(Stored dataset items)
»»
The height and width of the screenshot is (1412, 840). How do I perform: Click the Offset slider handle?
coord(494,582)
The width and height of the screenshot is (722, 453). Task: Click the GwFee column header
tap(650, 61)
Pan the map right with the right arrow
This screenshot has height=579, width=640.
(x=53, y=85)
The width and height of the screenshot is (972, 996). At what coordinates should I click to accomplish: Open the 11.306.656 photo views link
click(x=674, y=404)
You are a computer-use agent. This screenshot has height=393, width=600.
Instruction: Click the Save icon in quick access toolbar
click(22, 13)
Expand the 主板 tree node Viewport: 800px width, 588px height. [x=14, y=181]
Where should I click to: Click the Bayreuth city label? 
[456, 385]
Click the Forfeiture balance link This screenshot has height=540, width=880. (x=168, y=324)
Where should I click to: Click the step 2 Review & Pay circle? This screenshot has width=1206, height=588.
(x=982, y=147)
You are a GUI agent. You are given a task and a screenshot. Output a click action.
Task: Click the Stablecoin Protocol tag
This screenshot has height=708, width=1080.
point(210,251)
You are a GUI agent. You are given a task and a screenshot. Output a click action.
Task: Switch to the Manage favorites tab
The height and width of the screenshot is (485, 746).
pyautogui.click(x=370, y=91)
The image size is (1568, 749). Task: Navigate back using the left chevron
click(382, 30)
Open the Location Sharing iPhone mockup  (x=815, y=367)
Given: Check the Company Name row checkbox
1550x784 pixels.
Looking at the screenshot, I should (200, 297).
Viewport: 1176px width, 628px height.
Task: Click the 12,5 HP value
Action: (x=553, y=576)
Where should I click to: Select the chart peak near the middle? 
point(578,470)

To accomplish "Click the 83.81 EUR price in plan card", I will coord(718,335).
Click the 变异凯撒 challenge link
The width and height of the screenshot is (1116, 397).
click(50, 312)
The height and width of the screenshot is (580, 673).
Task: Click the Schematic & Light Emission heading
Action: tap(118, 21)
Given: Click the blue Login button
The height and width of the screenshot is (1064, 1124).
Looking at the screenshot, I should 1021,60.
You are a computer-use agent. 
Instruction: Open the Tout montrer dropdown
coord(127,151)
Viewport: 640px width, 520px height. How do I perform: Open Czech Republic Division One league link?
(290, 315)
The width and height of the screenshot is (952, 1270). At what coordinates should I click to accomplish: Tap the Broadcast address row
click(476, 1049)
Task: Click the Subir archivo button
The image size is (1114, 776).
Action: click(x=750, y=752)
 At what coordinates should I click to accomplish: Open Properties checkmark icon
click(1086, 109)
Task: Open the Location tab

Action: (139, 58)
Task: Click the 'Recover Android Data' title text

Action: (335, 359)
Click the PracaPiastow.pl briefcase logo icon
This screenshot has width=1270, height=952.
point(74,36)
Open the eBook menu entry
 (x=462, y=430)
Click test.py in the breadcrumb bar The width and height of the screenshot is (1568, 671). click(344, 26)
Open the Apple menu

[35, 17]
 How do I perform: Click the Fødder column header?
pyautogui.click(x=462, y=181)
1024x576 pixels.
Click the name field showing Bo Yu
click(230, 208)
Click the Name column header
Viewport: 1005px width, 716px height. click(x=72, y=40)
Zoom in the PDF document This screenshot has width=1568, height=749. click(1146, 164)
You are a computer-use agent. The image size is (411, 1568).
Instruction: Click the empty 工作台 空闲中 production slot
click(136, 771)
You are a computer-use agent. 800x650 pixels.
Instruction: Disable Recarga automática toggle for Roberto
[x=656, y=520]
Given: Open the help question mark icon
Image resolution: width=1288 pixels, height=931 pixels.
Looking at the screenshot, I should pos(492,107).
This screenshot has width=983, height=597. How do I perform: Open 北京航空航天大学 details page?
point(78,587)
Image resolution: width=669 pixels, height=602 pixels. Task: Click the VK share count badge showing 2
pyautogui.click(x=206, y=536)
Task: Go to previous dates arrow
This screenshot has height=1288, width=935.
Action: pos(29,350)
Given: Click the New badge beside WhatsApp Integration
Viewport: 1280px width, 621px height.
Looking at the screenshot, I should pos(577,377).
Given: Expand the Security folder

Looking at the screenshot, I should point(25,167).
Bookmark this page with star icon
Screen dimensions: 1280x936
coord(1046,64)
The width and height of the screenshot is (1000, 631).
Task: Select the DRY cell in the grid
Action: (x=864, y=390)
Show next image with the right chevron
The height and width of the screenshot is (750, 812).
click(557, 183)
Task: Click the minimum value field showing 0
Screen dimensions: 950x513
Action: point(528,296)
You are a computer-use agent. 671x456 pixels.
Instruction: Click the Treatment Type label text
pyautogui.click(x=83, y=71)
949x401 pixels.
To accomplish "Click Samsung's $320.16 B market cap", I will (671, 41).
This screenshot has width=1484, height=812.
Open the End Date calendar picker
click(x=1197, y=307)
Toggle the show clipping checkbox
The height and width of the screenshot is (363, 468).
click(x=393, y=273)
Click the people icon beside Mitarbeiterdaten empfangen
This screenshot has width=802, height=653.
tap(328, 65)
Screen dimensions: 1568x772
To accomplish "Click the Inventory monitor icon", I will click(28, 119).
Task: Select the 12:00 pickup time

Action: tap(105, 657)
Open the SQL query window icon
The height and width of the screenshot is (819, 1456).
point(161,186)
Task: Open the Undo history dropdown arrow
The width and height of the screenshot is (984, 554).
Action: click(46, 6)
««
= Exercise aim =
Each entry above is to be repeated exactly as it appears.

= The completed task =
The height and width of the screenshot is (1412, 840). How do I perform: Click the Offset slider handle?
coord(494,582)
The width and height of the screenshot is (722, 453). Task: Click the GwFee column header
tap(650, 61)
Pan the map right with the right arrow
This screenshot has height=579, width=640.
(x=53, y=85)
The width and height of the screenshot is (972, 996). At what coordinates should I click to accomplish: Open the 11.306.656 photo views link
click(x=674, y=404)
You are a computer-use agent. This screenshot has height=393, width=600.
Instruction: Click the Save icon in quick access toolbar
click(22, 13)
Expand the 主板 tree node Viewport: 800px width, 588px height. [x=14, y=181]
Where should I click to: Click the Bayreuth city label? 
[456, 385]
Click the Forfeiture balance link This screenshot has height=540, width=880. (x=168, y=324)
Where should I click to: Click the step 2 Review & Pay circle? This screenshot has width=1206, height=588.
(x=982, y=147)
You are a GUI agent. You are given a task and a screenshot. Output a click action.
Task: Click the Stablecoin Protocol tag
This screenshot has height=708, width=1080.
point(210,251)
You are a GUI agent. You are given a task and a screenshot. Output a click action.
Task: Switch to the Manage favorites tab
The height and width of the screenshot is (485, 746).
pyautogui.click(x=370, y=91)
The image size is (1568, 749). Task: Navigate back using the left chevron
click(382, 30)
Open the Location Sharing iPhone mockup  (x=815, y=367)
Given: Check the Company Name row checkbox
1550x784 pixels.
Looking at the screenshot, I should (200, 297).
Viewport: 1176px width, 628px height.
Task: Click the 12,5 HP value
Action: (x=553, y=576)
Where should I click to: Select the chart peak near the middle? 
point(578,470)

To accomplish "Click the 83.81 EUR price in plan card", I will coord(718,335).
Click the 变异凯撒 challenge link
The width and height of the screenshot is (1116, 397).
click(50, 312)
The height and width of the screenshot is (580, 673).
Task: Click the Schematic & Light Emission heading
Action: tap(118, 21)
Given: Click the blue Login button
The height and width of the screenshot is (1064, 1124).
Looking at the screenshot, I should 1021,60.
You are a computer-use agent. 
Instruction: Open the Tout montrer dropdown
coord(127,151)
Viewport: 640px width, 520px height. How do I perform: Open Czech Republic Division One league link?
(290, 315)
The width and height of the screenshot is (952, 1270). At what coordinates should I click to accomplish: Tap the Broadcast address row
click(476, 1049)
Task: Click the Subir archivo button
The image size is (1114, 776).
Action: click(x=750, y=752)
 At what coordinates should I click to accomplish: Open Properties checkmark icon
click(1086, 109)
Task: Open the Location tab

Action: (139, 58)
Task: Click the 'Recover Android Data' title text

Action: (335, 359)
Click the PracaPiastow.pl briefcase logo icon
This screenshot has width=1270, height=952.
point(74,36)
Open the eBook menu entry
 (x=462, y=430)
Click test.py in the breadcrumb bar The width and height of the screenshot is (1568, 671). click(344, 26)
Open the Apple menu

[35, 17]
 How do I perform: Click the Fødder column header?
pyautogui.click(x=462, y=181)
1024x576 pixels.
Click the name field showing Bo Yu
click(230, 208)
Click the Name column header
Viewport: 1005px width, 716px height. click(x=72, y=40)
Zoom in the PDF document This screenshot has width=1568, height=749. click(1146, 164)
You are a computer-use agent. The image size is (411, 1568).
Instruction: Click the empty 工作台 空闲中 production slot
click(136, 771)
You are a computer-use agent. 800x650 pixels.
Instruction: Disable Recarga automática toggle for Roberto
[x=656, y=520]
Given: Open the help question mark icon
Image resolution: width=1288 pixels, height=931 pixels.
Looking at the screenshot, I should pos(492,107).
This screenshot has width=983, height=597. How do I perform: Open 北京航空航天大学 details page?
point(78,587)
Image resolution: width=669 pixels, height=602 pixels. Task: Click the VK share count badge showing 2
pyautogui.click(x=206, y=536)
Task: Go to previous dates arrow
This screenshot has height=1288, width=935.
Action: pos(29,350)
Given: Click the New badge beside WhatsApp Integration
Viewport: 1280px width, 621px height.
Looking at the screenshot, I should pos(577,377).
Given: Expand the Security folder

Looking at the screenshot, I should point(25,167).
Bookmark this page with star icon
Screen dimensions: 1280x936
coord(1046,64)
The width and height of the screenshot is (1000, 631).
Task: Select the DRY cell in the grid
Action: (x=864, y=390)
Show next image with the right chevron
The height and width of the screenshot is (750, 812).
click(557, 183)
Task: Click the minimum value field showing 0
Screen dimensions: 950x513
Action: point(528,296)
You are a computer-use agent. 671x456 pixels.
Instruction: Click the Treatment Type label text
pyautogui.click(x=83, y=71)
949x401 pixels.
To accomplish "Click Samsung's $320.16 B market cap", I will (671, 41).
This screenshot has width=1484, height=812.
Open the End Date calendar picker
click(x=1197, y=307)
Toggle the show clipping checkbox
The height and width of the screenshot is (363, 468).
click(x=393, y=273)
Click the people icon beside Mitarbeiterdaten empfangen
This screenshot has width=802, height=653.
tap(328, 65)
Screen dimensions: 1568x772
To accomplish "Click the Inventory monitor icon", I will click(28, 119).
Task: Select the 12:00 pickup time

Action: tap(105, 657)
Open the SQL query window icon
The height and width of the screenshot is (819, 1456).
point(161,186)
Task: Open the Undo history dropdown arrow
The width and height of the screenshot is (984, 554).
Action: click(46, 6)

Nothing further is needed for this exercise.